• Problem to work on: From the data below, copy exactly the lines that lie between the one holding "Task: Click the stochRSI(14) legend label" and the one holding "The width and height of the screenshot is (713, 446).", including both, and nothing more.

• Data to process:
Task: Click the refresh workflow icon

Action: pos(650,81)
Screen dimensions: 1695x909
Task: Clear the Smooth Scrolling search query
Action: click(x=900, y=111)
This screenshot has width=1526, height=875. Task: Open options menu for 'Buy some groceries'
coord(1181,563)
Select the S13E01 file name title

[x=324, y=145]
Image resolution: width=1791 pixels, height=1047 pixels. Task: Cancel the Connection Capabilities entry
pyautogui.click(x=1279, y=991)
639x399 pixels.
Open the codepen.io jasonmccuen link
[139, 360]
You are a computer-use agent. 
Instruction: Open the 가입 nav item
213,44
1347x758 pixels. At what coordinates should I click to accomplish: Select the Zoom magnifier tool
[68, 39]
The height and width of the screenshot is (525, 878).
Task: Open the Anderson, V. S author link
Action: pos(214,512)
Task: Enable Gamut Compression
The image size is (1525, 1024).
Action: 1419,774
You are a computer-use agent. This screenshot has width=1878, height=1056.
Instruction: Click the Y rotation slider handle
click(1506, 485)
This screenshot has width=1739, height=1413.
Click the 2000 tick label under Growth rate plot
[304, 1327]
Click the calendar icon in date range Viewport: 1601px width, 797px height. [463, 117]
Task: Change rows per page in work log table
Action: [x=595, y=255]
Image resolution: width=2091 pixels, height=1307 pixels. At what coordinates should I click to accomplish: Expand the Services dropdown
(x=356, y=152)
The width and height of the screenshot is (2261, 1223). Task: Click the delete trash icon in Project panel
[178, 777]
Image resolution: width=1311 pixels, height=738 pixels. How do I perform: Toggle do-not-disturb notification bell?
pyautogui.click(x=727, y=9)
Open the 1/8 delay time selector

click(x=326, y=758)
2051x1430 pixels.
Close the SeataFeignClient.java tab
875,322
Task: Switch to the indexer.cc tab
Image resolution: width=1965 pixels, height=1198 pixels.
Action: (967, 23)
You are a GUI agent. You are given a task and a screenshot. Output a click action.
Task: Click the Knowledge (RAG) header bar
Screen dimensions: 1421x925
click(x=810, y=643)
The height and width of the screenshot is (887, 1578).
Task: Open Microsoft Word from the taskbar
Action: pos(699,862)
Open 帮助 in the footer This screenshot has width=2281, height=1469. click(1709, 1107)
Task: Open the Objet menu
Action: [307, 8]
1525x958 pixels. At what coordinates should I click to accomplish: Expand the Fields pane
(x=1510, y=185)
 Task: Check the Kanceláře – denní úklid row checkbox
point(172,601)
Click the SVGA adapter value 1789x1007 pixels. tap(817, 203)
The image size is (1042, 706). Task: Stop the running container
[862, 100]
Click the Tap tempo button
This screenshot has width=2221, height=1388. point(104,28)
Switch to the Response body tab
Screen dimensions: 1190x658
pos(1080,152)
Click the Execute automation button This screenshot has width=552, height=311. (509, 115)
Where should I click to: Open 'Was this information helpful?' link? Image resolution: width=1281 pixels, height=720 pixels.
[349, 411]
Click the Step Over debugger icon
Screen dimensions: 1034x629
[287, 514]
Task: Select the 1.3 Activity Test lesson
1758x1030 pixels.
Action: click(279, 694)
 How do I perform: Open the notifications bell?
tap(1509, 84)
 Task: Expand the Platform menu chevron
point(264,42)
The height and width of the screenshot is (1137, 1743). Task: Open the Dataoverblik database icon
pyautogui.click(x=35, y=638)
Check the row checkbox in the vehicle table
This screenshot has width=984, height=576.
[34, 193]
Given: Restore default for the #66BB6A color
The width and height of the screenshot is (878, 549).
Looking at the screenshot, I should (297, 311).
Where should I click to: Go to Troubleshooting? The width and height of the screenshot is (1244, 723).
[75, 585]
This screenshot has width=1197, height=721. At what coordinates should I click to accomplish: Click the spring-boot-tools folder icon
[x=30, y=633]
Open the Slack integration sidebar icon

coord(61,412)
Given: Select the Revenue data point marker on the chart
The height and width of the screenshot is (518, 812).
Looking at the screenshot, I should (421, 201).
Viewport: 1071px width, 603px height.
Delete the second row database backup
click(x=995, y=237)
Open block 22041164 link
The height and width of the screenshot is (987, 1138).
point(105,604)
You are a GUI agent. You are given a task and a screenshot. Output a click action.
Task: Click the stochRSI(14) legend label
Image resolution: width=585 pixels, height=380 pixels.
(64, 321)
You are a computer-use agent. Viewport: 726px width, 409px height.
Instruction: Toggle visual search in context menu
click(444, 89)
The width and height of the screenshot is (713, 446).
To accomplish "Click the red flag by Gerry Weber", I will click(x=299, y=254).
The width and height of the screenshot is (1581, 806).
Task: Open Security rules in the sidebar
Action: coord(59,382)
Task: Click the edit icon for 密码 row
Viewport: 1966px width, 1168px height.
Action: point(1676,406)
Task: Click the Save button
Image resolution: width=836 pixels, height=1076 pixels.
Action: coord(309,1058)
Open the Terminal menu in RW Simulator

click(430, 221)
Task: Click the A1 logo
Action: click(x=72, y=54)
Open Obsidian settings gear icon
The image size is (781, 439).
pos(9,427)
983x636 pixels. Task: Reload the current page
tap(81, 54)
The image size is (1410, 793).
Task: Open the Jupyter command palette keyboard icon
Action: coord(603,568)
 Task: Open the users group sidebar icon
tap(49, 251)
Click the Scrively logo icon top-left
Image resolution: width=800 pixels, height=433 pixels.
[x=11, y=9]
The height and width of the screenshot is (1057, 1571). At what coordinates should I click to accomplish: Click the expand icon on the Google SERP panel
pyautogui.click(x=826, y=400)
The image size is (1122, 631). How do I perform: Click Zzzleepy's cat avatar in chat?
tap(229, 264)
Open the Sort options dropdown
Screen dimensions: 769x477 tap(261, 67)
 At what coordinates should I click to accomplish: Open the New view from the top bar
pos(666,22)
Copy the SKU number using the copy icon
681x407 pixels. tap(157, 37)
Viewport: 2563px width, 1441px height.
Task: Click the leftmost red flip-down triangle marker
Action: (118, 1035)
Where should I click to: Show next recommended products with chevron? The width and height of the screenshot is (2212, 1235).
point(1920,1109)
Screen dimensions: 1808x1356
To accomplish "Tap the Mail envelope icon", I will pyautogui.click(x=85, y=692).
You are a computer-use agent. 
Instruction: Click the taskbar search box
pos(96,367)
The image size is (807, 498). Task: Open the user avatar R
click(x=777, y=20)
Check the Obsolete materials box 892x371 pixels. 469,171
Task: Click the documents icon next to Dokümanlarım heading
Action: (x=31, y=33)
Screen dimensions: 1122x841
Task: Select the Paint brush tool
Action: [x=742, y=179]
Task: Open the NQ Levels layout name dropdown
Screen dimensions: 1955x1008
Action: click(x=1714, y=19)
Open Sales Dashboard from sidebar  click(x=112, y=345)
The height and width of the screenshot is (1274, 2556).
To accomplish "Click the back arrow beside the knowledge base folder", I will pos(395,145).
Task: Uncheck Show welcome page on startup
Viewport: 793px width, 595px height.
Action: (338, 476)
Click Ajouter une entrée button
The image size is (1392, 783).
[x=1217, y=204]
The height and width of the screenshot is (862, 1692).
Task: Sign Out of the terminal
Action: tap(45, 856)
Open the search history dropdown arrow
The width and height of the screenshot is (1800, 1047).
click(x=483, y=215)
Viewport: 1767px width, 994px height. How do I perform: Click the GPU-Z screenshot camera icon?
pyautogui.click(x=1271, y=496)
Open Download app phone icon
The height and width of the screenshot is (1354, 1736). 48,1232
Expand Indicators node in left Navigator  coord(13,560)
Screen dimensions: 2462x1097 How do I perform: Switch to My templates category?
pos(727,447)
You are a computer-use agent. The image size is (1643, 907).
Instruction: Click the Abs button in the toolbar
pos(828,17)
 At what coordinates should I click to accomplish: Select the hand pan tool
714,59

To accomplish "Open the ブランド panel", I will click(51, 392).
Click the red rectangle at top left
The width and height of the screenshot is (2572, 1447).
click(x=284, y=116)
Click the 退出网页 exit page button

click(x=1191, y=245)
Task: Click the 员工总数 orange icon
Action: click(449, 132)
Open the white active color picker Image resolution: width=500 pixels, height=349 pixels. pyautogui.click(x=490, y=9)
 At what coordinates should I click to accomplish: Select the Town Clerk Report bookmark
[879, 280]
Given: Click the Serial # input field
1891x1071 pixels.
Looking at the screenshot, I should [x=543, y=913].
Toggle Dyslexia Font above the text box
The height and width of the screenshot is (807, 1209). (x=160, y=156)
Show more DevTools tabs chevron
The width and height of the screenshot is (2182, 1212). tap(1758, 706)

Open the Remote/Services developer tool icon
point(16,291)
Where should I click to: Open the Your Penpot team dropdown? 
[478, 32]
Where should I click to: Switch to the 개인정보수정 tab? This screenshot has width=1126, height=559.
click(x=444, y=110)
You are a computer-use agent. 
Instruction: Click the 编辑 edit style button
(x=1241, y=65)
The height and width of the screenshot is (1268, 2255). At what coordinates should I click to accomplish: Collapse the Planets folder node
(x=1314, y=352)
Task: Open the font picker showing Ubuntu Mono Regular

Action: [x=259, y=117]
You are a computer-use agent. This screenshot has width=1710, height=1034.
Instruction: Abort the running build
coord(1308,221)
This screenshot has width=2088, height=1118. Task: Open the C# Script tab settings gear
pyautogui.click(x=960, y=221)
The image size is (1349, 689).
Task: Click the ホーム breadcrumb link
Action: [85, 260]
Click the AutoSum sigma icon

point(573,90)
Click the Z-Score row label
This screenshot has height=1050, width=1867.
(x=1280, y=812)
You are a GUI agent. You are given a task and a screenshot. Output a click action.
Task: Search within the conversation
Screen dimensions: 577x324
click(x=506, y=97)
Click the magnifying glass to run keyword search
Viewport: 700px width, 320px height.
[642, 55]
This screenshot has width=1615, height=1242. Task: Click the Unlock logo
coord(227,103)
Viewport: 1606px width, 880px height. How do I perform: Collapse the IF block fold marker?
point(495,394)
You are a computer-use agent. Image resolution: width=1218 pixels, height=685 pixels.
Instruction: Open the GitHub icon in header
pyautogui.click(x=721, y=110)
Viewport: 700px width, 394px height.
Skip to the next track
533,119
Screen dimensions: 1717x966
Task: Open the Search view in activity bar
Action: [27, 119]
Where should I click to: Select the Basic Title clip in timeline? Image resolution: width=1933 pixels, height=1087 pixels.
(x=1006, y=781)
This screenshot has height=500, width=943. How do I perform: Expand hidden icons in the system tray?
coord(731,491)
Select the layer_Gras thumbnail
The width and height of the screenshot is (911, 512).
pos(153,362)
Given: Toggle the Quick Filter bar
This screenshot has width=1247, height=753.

• Exercise answer:
Task: Click the stochRSI(14) legend label
Image resolution: width=585 pixels, height=380 pixels.
(64, 321)
You are a computer-use agent. Viewport: 726px width, 409px height.
Instruction: Toggle visual search in context menu
click(444, 89)
The width and height of the screenshot is (713, 446).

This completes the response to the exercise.